* [Try it]: In the noteholder agreement excerpt below, at what point are written notices deemed effective?

* [Document extract]:
___

The Note A Holder shall not be obligated to make any payment hereunder to the Note B Holder in respect of Note B or otherwise until
such Note B Holder shall have furnished to the Note A Holder the requested forms, certificates, statements or documents.

 

Section 33.    
Custody of Mortgage Loan Documents. The originals of all of the Mortgage Loan Documents (other than Note B) will
be held by the Note A Holder (or a custodian acting on behalf of the Note A Holder) who shall act as secured party under the Mortgage
Loan Documents on behalf of the registered holders of the Notes. Notwithstanding anything to the contrary in this Agreement, upon
the Note A Securitization, the originals of all of the Mortgage Loan Documents shall be held by the Custodian (as defined in the
Servicing Agreement).

 

Section 34.    
Notices. All notices required hereunder shall be given by (i) writing and personally delivered, (ii) sent by facsimile
transmission (during business hours) if a party has provided a facsimile number, (iii) reputable overnight delivery service (charges
prepaid), (iv) sent by electronic mail containing language requesting the recipient to confirm receipt thereof if a party has provided
an electronic mail address and only if such electronic mail is promptly followed by a written notice or (iv) certified United States
mail, postage prepaid return receipt requested, and addressed to the respective parties at their addresses set forth on

 

    46 

     

    

 

Exhibit
B hereto, or at such other address as any party shall hereafter inform the other party by written notice given as aforesaid.
All written notices so given shall be deemed effective upon receipt.

 

All notices and reports
(including, without limitation, Asset Status Reports) required to be delivered hereunder by the Note A Holder (or any Servicer
on its behalf) to the Controlling Noteholder (or its Controlling Noteholder Representative), or by the Controlling Noteholder (or
its Controlling Noteholder Representative) to the Note A Holder (or any Servicer on its behalf), shall also be delivered by the
applicable party to the other Noteholder (including to the Note B Holder during the continuance of a Control Appraisal Period).

 

Section 35.     Broker. Each Noteholder represents to each other Noteholder that no broker was responsible for bringing about this
transaction.

 

Section 36.     Certain Matters Affecting the Agent.

___

* [Source information]:
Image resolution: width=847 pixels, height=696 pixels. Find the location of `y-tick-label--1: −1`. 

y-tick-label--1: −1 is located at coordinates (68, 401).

___

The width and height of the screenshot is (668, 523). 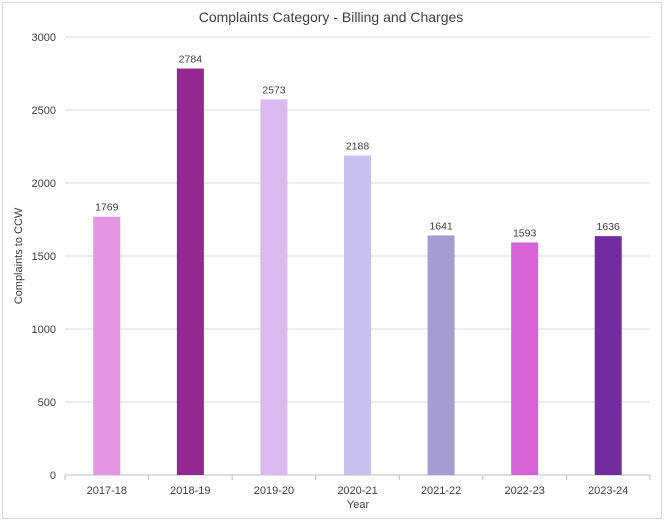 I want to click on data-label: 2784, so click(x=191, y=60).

___

* [Task response]: Upon receipt.